Active Streams and the effects of stream stream specialization

Fabian E. Bustamante, Greg Eisenhauer, Karsten Schwan, and Patrick Widener

College of Computing
Georgia Institute of Technology
Atlanta, GA 30332, USA
{fabianb, eisen, schwan}@cc.gatech.edu

Abstract

The explosive growth of the Internet, with the emergence of new networking technologies and the increasing number of network-capable end devices, is paving the way to a number of novel distributed applications and services. Cooperative distributed systems have become a common computing model and pervasive computing has caught the interest of academia and industry. The realization of these types of applications is complicated by the characteristics of their target environments, including their heterogeneous nature as well as the dynamically varying demands on and availability of their resources.
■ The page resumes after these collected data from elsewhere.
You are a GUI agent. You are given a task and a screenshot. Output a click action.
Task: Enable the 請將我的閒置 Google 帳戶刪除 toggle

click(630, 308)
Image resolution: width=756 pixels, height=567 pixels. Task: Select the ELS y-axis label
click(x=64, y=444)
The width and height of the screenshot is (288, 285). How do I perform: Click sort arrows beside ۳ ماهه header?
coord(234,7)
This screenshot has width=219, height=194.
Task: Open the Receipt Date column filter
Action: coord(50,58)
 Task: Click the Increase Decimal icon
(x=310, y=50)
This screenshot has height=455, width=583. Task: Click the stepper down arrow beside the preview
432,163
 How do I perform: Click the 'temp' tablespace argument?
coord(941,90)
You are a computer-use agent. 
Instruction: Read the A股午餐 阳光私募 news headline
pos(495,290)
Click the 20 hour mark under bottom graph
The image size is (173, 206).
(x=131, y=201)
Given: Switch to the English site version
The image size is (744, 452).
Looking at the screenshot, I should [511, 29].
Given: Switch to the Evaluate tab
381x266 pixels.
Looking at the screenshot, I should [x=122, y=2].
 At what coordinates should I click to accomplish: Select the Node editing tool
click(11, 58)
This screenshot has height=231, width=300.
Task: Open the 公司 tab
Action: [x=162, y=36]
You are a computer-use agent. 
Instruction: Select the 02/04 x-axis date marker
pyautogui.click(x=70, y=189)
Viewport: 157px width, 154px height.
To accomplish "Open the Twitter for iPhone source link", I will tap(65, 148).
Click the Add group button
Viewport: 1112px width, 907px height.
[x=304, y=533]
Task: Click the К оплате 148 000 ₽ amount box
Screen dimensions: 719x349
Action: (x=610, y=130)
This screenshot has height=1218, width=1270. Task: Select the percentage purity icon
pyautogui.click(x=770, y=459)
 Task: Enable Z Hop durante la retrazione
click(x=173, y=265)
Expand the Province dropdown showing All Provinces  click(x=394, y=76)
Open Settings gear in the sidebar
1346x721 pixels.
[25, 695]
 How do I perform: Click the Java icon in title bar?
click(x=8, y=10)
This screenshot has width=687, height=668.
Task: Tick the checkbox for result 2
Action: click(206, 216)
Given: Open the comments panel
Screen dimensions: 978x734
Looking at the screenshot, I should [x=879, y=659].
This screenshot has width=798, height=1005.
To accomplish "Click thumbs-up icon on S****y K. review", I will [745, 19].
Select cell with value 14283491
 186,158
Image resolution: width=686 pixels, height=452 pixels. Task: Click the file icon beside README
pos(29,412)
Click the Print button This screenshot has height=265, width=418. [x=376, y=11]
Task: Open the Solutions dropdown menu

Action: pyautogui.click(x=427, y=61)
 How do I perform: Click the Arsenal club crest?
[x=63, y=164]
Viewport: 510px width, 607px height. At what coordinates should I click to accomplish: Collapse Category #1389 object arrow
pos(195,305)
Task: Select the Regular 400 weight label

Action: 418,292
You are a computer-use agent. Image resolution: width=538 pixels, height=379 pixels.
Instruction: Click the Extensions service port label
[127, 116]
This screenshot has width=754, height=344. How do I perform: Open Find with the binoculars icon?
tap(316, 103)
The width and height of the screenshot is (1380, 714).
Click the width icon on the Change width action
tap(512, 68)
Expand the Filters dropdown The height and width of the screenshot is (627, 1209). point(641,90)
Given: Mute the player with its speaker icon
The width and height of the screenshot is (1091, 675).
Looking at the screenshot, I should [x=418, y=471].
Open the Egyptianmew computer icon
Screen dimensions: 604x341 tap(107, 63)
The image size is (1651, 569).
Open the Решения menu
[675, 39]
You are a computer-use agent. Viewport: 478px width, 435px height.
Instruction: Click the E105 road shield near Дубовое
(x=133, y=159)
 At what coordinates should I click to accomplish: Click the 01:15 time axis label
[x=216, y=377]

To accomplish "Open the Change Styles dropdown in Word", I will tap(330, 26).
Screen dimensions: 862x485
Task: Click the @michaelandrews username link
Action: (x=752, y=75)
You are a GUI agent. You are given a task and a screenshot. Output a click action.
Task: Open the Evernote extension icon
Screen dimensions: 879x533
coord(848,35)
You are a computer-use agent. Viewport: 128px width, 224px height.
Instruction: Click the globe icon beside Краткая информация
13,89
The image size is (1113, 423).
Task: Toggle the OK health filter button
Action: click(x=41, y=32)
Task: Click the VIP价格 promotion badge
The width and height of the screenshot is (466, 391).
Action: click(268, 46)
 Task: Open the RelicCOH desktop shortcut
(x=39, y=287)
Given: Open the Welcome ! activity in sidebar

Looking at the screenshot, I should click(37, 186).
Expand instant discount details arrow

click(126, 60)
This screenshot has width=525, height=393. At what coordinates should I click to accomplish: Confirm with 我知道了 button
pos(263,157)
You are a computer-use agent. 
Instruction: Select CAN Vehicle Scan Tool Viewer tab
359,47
Dynamic variations in resource usage are due to applications' data dependencies and/or users' dynamic behaviors, while the run-time variation in resource availability is a consequence of failures, resource additions or removals, and most importantly, contention for shared resources. This poster presents Active Streams, a middleware approach and its associated framework for building such novel distributed applications and services. It reports our initial results in understanding the effects of stream specialization through streamlets, demonstrating experimentally the potential improvements in latency (3-6X) and CPU utilization (up to 6X) derived from migrating streamlets `up' a stream, as well as the need for intermediate computational units.